Überblendet

Eigentlich müsste man ja glauben, die Landesregierung sollte vor Freude strahlen, wenn Hessen im hellen Lichte funkelt. Hat sich das Land unter der inzwischen gefühlt ewigen CDU-Führung doch stets mit Superlativen wie Bildungsland Nummer 1, Sicherheitsland Nummer 1 oder Familienland Nummer 1 geschmückt und damit im Ländervergleich glänzen wollen. Bestenfalls mit bangem Blick nach Bayern, wer da heller leuchtet. Lautet dort das Erfolgsmotto „Laptop und Lederhose“, wäre das hierzulande wohl „Bytes und Bembel“. Aber nein!

Umweltministerin Priska Hinz ist es schlicht zu hell in Hessen. So hell, dass die Grüne gar von „Lichtverschmutzung“ spricht: Straßenlaternen, Außenbeleuchtungen, Werbetafeln, beleuchtete Schaufenster und Supermarktparkplätze in der Nacht – alles „unzählige und manchmal überflüssige Lichtquellen“.

Diese Verschmutzung hat es in sich, das kann ich Ihnen sagen: Insekten verglühten massenhaft an heißen Lichtquellen und stünden damit Vögeln, Fledermäusen und anderen Insekten nicht zur Verfügung, warnt die Ministerin. Zugvögel würden durch das nächtliche Licht fehlgeleitet, weil sie den Sternenhimmel nicht mehr sähen, der ihnen beim Navigieren helfe.

Von wegen „Ich seh den Sternenhimmel, oh oh“, Sie erinnern sich, Hubert Kah aus der Zeit der Neuen Deutschen Welle? Aber das war Anfang der Achtziger, da leuchtete es noch nicht allerorten und Hessen war SPD-regiert, weshalb dies aus CDU-Sicht ohnehin eine finstere Zeit für das Land war. Da sangen „The Smiths“, die beste aller Indie-Bands, auch noch völlig ungeniert „There is a light that never goes out“ – heute sowas von verpönt!

Selbst die Wachstums- und Blühzyklen von Pflanzen würden teilweise durch künstliche Lichtquellen verändert, meldet Hinz. Um Himmels willen, ich bin ja schon ganz geblendet von so vielen Schreckensvisionen! Eine Flora, bestehend nur noch aus Nachtschattengewächsen, wollen wir natürlich keinesfalls haben.

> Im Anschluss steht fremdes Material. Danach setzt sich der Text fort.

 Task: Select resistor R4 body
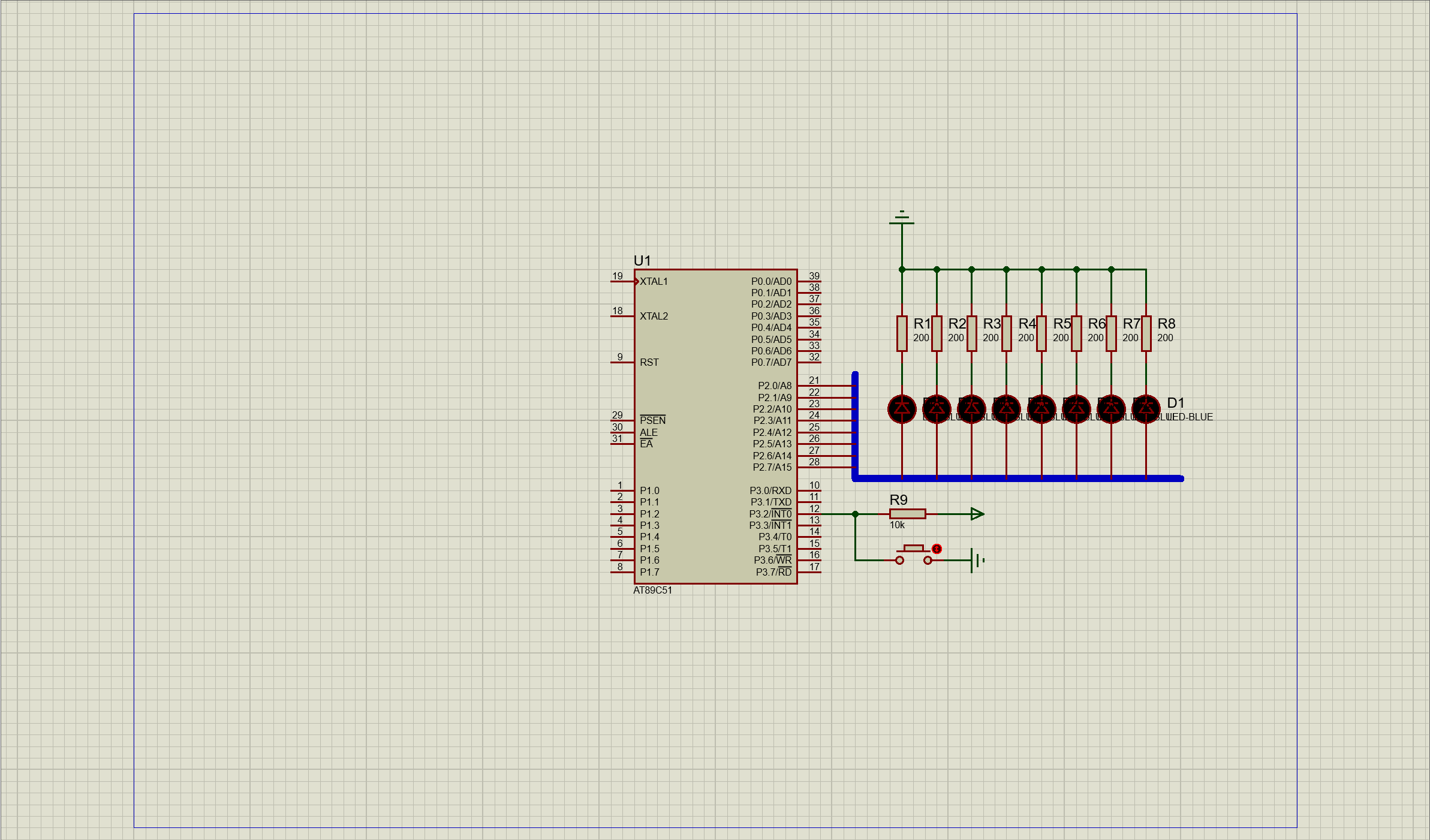1007,333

Aber gut, dass Hessen eine so umsichtige Ministerin hat, die uns mit einer Broschüre voller guter Tipps Erleuchtung verschafft. Besseres, modernes, effizienteres – und natürlich alles in allem ohnehin weniger Licht, so lautet Hinz’ Ansatz. Dann klappts auch mit dem Blick zum Firmament: Mit der verringerten Lichtverschmutzung eröffne sich auch wieder die Möglichkeit, die Faszination des sternenreichen Nachthimmels erleben zu können, schwärmt die hoffentlich nicht schlafwandelnde Ministerin.

So, liebe Leser, wer von Ihnen jetzt immer noch seine weihnachtlichen Lichterketten, Leuchtfiguren und Elektrosterne draußen blinken lässt: Ausschalten, abhängen, aber bitte ganz schnell. Wir wollen alle wieder den Sternenhimmel sehen! Naja, und wenn’s dann immer noch nicht klappt, liegt’s an dem dauernden Wolkengrau, das uns tags das Sonnenlicht raubt, nachts den Blick aufs Himmelszelt verwehrt. Frau Hinz, haben Sie dagegen denn nicht auch mal eine Broschüre?
Tja, die Lichter gehen aus, „Grün wirkt“ also, um mal an den Wahlslogan der Partei zu erinnern. Hinz bekommt in ihrer Verdunklungsmission Unterstützung von ihrem Parteifreund Tarek Al-Wazir. Der Wirtschaftsminister will auf einer Pressekonferenz beleuchten, wie Hessens Gemeinde und Städte zunehmend ihre Straßenlaternen auf sparsamere und dennoch bessere LED-Technik umrüsten. Aber Vorsicht, warnt Hinz: Der Gesamtverbrauch und die Lichtverschmutzung seien in den vergangenen Jahren trotz LED gestiegen. Denn häufig wird nun mehr, heller und länger beleuchtet.
Hm, nicht dass nun ein Wettstreit zwischen den beiden entbrennt, wer die hellere Leuchte ist?